EnterpriseDB / mysql_fdw

PostgreSQL foreign data wrapper for MySQL
Other
521 stars 160 forks source link

PGDatabaseEncoding is not the default #271

Open aledonati opened 1 year ago

aledonati commented 1 year ago

Hi,

I would expect the default for character_set to be PGDatabaseEncoding, because I don't see any practical use case not to use this default. What I want is fdw to automatically cope with charset conversions, whatever they are in mysql (source) and postgres (destination) dbs.

But I might be missing something...Can you explain the rationale behind using auto in place of PGDatabaseEncoding as a default?

Thanks in advance Alessandro

surajkharage19 commented 1 year ago

Hi @aledonati,

We kept the default value as auto just to make sure that it picks the character set based on the operating system setting. If the source (PG) and target (MySQL) database encodings are different then we have observed that incorrect data is getting inserted in MySQL. As per my understanding, we need to set the character_set which is compatible with MySQL server. Do you see any issues with the current default value? Do you have any test case for the same?

aledonati commented 1 year ago

Hi @surajkharage19,

I need to pull data into a postgres database, whose encoding is UTF8, from a mysql db, whose character_set_database is latin1. I have no control over mysql, that data source is external and read-only to me. My use case is to create a foreign server, import a foreign schema, then pull data into local tables in postgres.

With character_set not provided as an option when creating the server, some invalid utf8 text (invalid byte sequence...) gets his way into postgres tables in text columns. My understanding (wrong, but I would like to understand why) was that not specifying character_set would have meant to delegate to mysql_fdw the task to translate between the source (mysql) and the dest (PG) encoding transparently, whatever they are.

Obviously with character_set=PGDatabaseEncoding it works, text is properly converted to UTF8.

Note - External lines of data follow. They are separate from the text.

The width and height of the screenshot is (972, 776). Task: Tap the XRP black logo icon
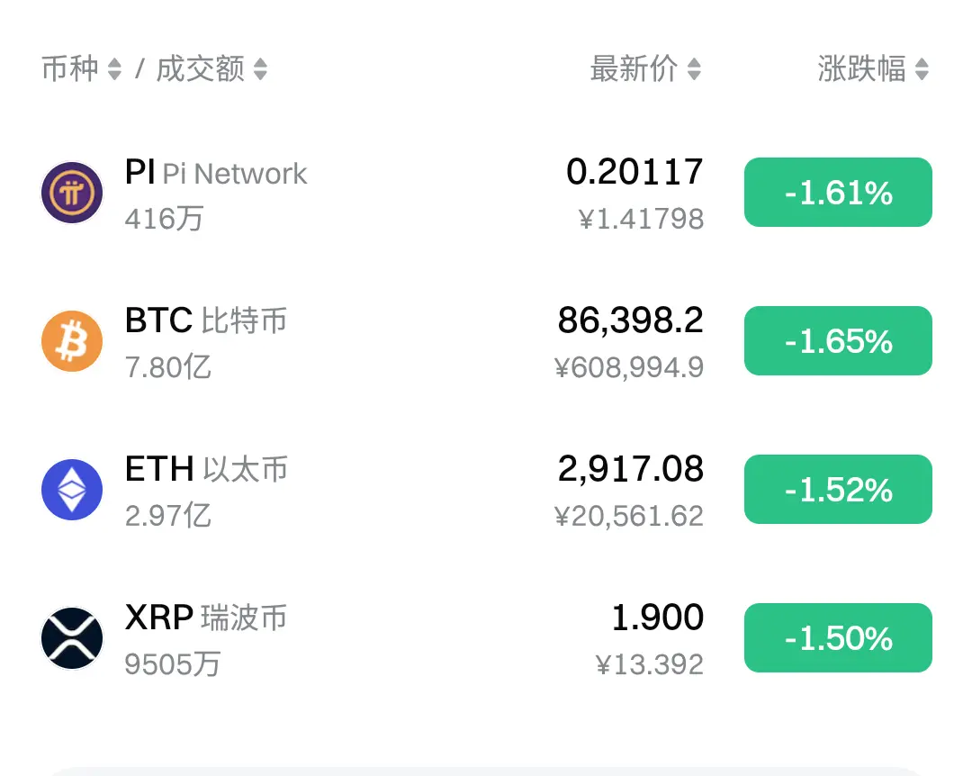[72, 638]
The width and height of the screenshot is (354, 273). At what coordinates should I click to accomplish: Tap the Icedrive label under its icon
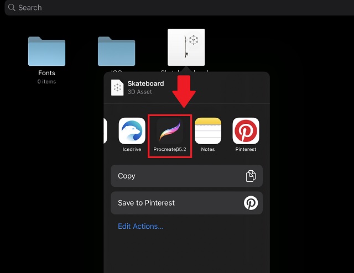pos(132,149)
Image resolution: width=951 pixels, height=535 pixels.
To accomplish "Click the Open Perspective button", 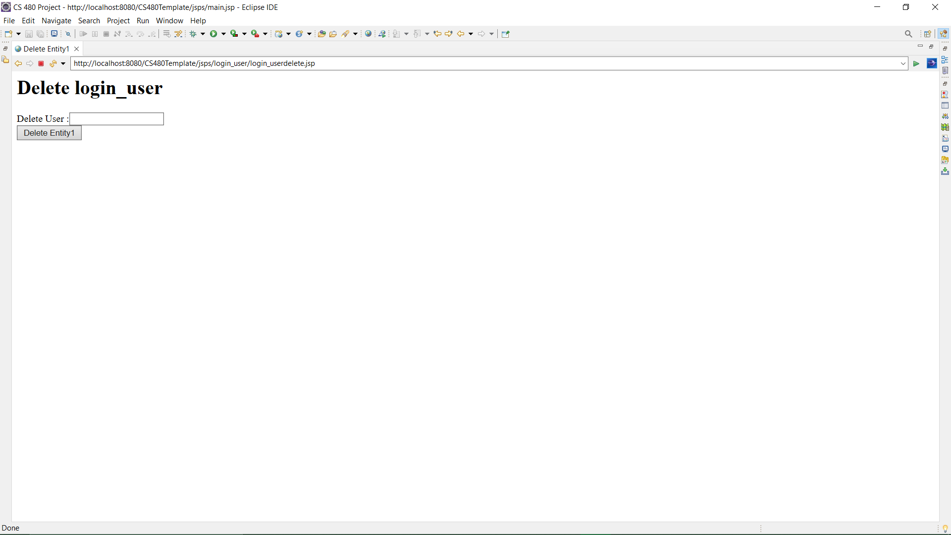I will pyautogui.click(x=928, y=33).
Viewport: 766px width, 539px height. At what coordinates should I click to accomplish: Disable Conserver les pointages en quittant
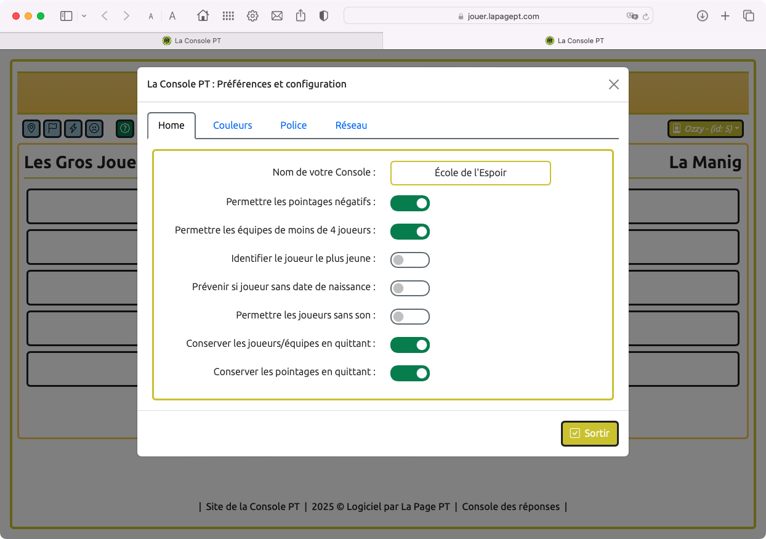410,373
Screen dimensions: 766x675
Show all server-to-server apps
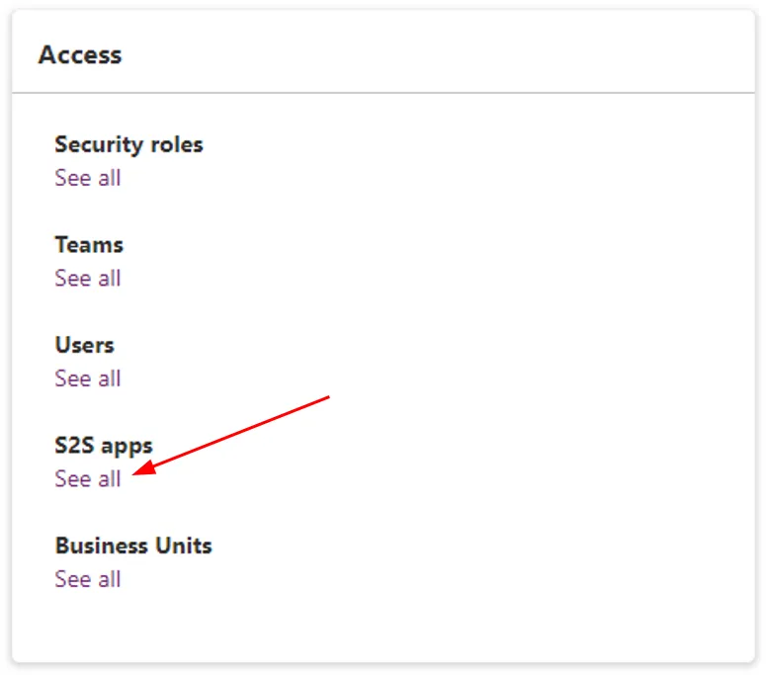coord(87,478)
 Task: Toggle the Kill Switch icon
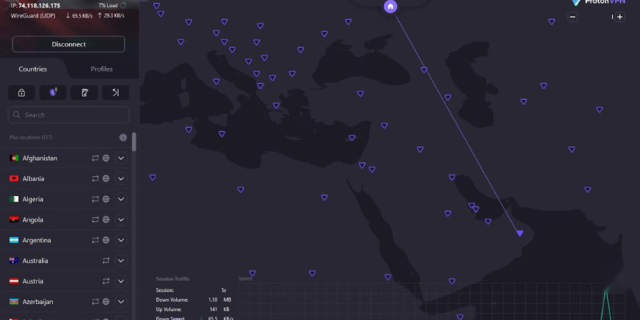pyautogui.click(x=84, y=93)
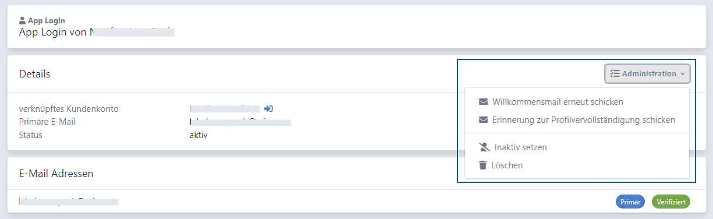
Task: Click the redacted linked customer account name
Action: coord(225,109)
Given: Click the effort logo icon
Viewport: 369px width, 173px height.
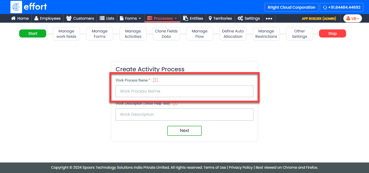Looking at the screenshot, I should [16, 7].
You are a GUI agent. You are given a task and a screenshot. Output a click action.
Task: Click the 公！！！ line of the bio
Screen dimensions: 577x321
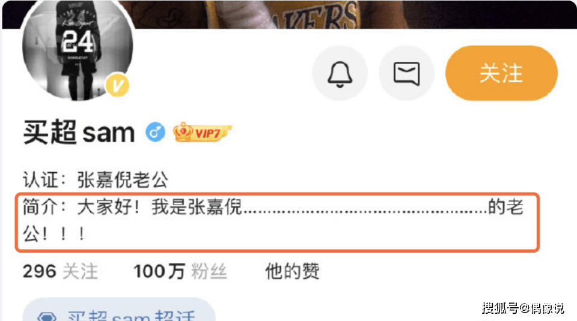click(x=53, y=233)
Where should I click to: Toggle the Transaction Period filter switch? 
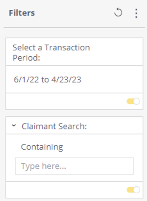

Pls forgive my ignorance, but when you say We kept the default value as auto just to make sure that it picks the character set based on the operating system setting , which operating system do you mean? The postgres host machine? I don't see the advantage of doing so, because one could have postgres on a host machine, OS linux UTF8, but for some reason having a database with encoding other than UTF8.

So in other words who cares about the os character set? What I want is convert text to/from database encodings.

I have disregarded the use case of updating mysql through the foreing server, but again, I would expect only one standard behavior: convert from current database encoding into the detected mysql character_set_database. A non default character_set option is obviously useful, for example to fix wrong encodings either side, but the default should behave as I said.

Hope my explanation was clear!

Thanks Alessandro

surajkharage19 commented 1 year ago

Hi @aledonati,

Thanks for your reply.

Obviously with character_set=PGDatabaseEncoding it works, text is properly converted to UTF8.

Right and for the same reason (encoding mismatch) we have introduced this character_set option.

when you say We kept the default value as auto just to make sure that it picks the character set based on the operating system setting , which operating system do you mean? The Postgres host machine?

We are providing character_set option while making a connection to MySQL server, so here OS means MySQL host machine. My opinion is that if there is any encoding-related problem then we can create/alter server options and provide the encoding that we want which should resolve the problem. Anyways, we will revisit this option's default value and will see if we can change it.